▸ **Problem**
Reproduce each line below with no alterations.

START Available data

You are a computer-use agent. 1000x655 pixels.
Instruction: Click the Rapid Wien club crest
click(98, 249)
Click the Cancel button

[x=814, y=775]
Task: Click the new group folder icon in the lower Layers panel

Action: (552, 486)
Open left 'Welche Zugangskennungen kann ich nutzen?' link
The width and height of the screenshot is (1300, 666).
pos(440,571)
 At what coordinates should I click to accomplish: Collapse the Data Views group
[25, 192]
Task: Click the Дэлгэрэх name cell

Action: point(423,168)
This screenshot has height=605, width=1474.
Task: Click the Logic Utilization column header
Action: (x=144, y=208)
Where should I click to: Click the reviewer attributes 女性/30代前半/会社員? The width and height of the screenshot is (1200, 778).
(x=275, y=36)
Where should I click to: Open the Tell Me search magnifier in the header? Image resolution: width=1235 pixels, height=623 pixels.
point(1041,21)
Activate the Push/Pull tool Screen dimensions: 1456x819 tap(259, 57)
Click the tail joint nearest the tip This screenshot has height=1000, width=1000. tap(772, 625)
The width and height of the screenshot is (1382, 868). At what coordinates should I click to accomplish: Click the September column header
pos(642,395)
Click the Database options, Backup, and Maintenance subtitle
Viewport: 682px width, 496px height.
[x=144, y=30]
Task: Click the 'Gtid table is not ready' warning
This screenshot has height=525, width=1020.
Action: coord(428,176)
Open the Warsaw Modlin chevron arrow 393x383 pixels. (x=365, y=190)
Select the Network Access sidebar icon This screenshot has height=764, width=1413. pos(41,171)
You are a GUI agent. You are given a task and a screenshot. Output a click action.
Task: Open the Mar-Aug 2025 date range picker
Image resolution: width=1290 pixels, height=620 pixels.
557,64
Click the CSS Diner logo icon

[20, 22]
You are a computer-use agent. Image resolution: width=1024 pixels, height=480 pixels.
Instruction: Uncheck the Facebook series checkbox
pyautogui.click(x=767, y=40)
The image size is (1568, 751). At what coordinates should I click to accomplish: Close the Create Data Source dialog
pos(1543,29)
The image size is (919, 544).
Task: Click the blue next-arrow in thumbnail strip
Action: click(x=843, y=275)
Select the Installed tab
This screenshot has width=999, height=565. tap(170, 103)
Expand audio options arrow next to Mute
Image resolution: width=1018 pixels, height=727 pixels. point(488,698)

END Available data

▸ **Response for this exercise**
You are a computer-use agent. 1000x655 pixels.
Instruction: Click the Rapid Wien club crest
click(98, 249)
Click the Cancel button

[x=814, y=775]
Task: Click the new group folder icon in the lower Layers panel

Action: (552, 486)
Open left 'Welche Zugangskennungen kann ich nutzen?' link
The width and height of the screenshot is (1300, 666).
pos(440,571)
 At what coordinates should I click to accomplish: Collapse the Data Views group
[25, 192]
Task: Click the Дэлгэрэх name cell

Action: point(423,168)
This screenshot has height=605, width=1474.
Task: Click the Logic Utilization column header
Action: (x=144, y=208)
Where should I click to: Click the reviewer attributes 女性/30代前半/会社員? The width and height of the screenshot is (1200, 778).
(x=275, y=36)
Where should I click to: Open the Tell Me search magnifier in the header? Image resolution: width=1235 pixels, height=623 pixels.
point(1041,21)
Activate the Push/Pull tool Screen dimensions: 1456x819 tap(259, 57)
Click the tail joint nearest the tip This screenshot has height=1000, width=1000. tap(772, 625)
The width and height of the screenshot is (1382, 868). At what coordinates should I click to accomplish: Click the September column header
pos(642,395)
Click the Database options, Backup, and Maintenance subtitle
Viewport: 682px width, 496px height.
[x=144, y=30]
Task: Click the 'Gtid table is not ready' warning
This screenshot has height=525, width=1020.
Action: coord(428,176)
Open the Warsaw Modlin chevron arrow 393x383 pixels. (x=365, y=190)
Select the Network Access sidebar icon This screenshot has height=764, width=1413. pos(41,171)
You are a GUI agent. You are given a task and a screenshot. Output a click action.
Task: Open the Mar-Aug 2025 date range picker
Image resolution: width=1290 pixels, height=620 pixels.
557,64
Click the CSS Diner logo icon

[20, 22]
You are a computer-use agent. Image resolution: width=1024 pixels, height=480 pixels.
Instruction: Uncheck the Facebook series checkbox
pyautogui.click(x=767, y=40)
The image size is (1568, 751). At what coordinates should I click to accomplish: Close the Create Data Source dialog
pos(1543,29)
The image size is (919, 544).
Task: Click the blue next-arrow in thumbnail strip
Action: click(x=843, y=275)
Select the Installed tab
This screenshot has width=999, height=565. tap(170, 103)
Expand audio options arrow next to Mute
Image resolution: width=1018 pixels, height=727 pixels. point(488,698)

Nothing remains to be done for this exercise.